LIN28 Expression in malignant germ cell tumors downregulates let-7 and increases oncogene levels - PubMed (original) (raw)
. 2013 Aug 1;73(15):4872-84.
doi: 10.1158/0008-5472.CAN-12-2085. Epub 2013 Jun 17.
Harpreet K Saini, Charlotte A Siegler, Jennifer E Hanning, Emily M Barker, Stijn van Dongen, Dawn M Ward, Katie L Raby, Ian J Groves, Cinzia G Scarpini, Mark R Pett, Claire M Thornton, Anton J Enright, James C Nicholson, Nicholas Coleman; CCLG
Affiliations
- PMID: 23774216
- PMCID: PMC3732484
- DOI: 10.1158/0008-5472.CAN-12-2085
LIN28 Expression in malignant germ cell tumors downregulates let-7 and increases oncogene levels
Matthew J Murray et al. Cancer Res. 2013.
Abstract
Despite their clinicopathologic heterogeneity, malignant germ cell tumors (GCT) share molecular abnormalities that are likely to be functionally important. In this study, we investigated the potential significance of downregulation of the let-7 family of tumor suppressor microRNAs in malignant GCTs. Microarray results from pediatric and adult samples (n = 45) showed that LIN28, the negative regulator of let-7 biogenesis, was abundant in malignant GCTs, regardless of patient age, tumor site, or histologic subtype. Indeed, a strong negative correlation existed between LIN28 and let-7 levels in specimens with matched datasets. Low let-7 levels were biologically significant, as the sequence complementary to the 2 to 7 nt common let-7 seed "GAGGUA" was enriched in the 3' untranslated regions of mRNAs upregulated in pediatric and adult malignant GCTs, compared with normal gonads (a mixture of germ cells and somatic cells). We identified 27 mRNA targets of let-7 that were upregulated in malignant GCT cells, confirming significant negative correlations with let-7 levels. Among 16 mRNAs examined in a largely independent set of specimens by quantitative reverse transcription PCR, we defined negative-associations with let-7e levels for six oncogenes, including MYCN, AURKB, CCNF, RRM2, MKI67, and C12orf5 (when including normal control tissues). Importantly, LIN28 depletion in malignant GCT cells restored let-7 levels and repressed all of these oncogenic let-7 mRNA targets, with LIN28 levels correlating with cell proliferation and MYCN levels. Conversely, ectopic expression of let-7e was sufficient to reduce proliferation and downregulate MYCN, AURKB, and LIN28, the latter via a double-negative feedback loop. We conclude that the LIN28/let-7 pathway has a critical pathobiologic role in malignant GCTs and therefore offers a promising target for therapeutic intervention.
©2013 AACR.
Figures
Figure-1. Let-7 and LIN28 expression in malignant-GCTs
A) The left and middle panels respectively show median levels of all nine let-7 family members and levels of LIN28 in the 20 samples from set-1 with matching microRNA and mRNA data. The right panel shows levels of LIN28 in sample set-2. B) Linear-regression analysis of median let-7 family levels versus LIN28 levels in the set-1 samples with matching data. In A) and B), all values are referenced to the mean of the normal gonadal samples. C) qRT-PCR validation in sample set-3, referenced to the pooled normal gonadal control sample. Error-bars= standard error of the mean (SEM). For one sample (asterisked) there was insufficient RNA for let-7e quantification. The color-code for all panels is shown in the key. For details of the normal gonadal controls, see Materials and Methods.
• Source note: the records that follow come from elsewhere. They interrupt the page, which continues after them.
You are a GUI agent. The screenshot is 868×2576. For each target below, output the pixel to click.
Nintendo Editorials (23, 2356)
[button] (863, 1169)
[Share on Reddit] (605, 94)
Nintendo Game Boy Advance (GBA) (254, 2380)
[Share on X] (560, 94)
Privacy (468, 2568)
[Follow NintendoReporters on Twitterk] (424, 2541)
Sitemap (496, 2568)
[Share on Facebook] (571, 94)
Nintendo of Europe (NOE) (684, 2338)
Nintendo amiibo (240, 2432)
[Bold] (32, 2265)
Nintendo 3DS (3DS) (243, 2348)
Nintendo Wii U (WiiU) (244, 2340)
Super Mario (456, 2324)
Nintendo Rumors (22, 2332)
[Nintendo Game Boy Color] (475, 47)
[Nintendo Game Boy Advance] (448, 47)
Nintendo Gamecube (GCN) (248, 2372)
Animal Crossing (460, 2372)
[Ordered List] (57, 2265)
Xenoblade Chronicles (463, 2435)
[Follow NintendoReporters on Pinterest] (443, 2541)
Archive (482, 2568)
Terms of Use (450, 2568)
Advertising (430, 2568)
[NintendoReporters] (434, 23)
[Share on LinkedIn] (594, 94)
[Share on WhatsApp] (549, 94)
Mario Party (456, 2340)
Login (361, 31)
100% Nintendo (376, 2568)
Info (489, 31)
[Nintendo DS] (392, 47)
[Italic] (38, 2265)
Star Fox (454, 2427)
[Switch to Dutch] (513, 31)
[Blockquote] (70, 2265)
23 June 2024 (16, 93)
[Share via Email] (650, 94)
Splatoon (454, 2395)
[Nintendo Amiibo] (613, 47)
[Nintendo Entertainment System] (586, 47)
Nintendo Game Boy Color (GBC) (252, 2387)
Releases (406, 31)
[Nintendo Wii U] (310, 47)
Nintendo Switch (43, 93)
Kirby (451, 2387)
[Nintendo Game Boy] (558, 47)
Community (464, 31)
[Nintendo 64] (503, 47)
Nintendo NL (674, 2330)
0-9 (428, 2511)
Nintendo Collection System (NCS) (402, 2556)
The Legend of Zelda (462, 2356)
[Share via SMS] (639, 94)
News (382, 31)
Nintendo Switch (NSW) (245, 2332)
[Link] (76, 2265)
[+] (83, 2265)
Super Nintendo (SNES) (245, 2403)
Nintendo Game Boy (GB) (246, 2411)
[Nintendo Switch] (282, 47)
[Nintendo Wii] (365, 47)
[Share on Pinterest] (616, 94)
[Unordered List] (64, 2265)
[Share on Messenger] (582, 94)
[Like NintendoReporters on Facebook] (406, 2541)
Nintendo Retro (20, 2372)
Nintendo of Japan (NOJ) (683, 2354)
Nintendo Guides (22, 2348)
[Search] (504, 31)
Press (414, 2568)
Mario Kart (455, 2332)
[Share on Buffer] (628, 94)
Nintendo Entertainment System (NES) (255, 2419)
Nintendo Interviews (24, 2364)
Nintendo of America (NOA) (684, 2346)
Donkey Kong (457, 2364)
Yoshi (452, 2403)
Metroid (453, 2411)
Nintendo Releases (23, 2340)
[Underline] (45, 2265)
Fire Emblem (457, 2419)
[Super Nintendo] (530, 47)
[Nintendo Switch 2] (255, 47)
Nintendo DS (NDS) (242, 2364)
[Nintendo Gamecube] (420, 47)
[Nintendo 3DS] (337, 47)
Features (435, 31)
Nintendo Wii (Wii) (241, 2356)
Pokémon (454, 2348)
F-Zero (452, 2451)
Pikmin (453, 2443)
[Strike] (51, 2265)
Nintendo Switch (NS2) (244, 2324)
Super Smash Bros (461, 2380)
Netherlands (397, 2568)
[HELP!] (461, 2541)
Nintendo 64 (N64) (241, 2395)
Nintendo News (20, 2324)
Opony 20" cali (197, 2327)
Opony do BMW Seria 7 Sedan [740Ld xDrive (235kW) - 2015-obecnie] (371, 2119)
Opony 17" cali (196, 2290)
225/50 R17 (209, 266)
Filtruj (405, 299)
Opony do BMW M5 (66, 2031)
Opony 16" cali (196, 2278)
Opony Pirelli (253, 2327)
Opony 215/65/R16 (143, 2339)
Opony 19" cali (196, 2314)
Figure-2. Significance of let-7 down-regulation in malignant-GCTs
A) Sylamer landscape plots for SCR words corresponding to the common seed of the nine let-7 microRNA family members in the combined analysis of pediatric (set-1) and adult (set-2) malignant-GCTs. Log10-transformed _p_-values for each SCR word are plotted on the _y_-axis, against the ranked gene list on the _x_-axis. A negative _y_-axis deflection on the right-hand side of the plot signifies SCR enrichment in up-regulated genes. The left-hand plot shows data for the hexamer complementary to the core 2-7nt component of the common seed-region, the central plot the two heptamers (1-7nt; 2-8nt), and the right-hand plot the octamer (1-8nt). The single summed significance score and _p_-value for all four SCR words is shown. B) Levels of the six selected let-7 mRNA targets in sample set-3, determined by qRT-PCR. Error-bars=SEM. C) Correlations between each mRNA and let-7e in set-3. _P_-values were determined by linear-regression.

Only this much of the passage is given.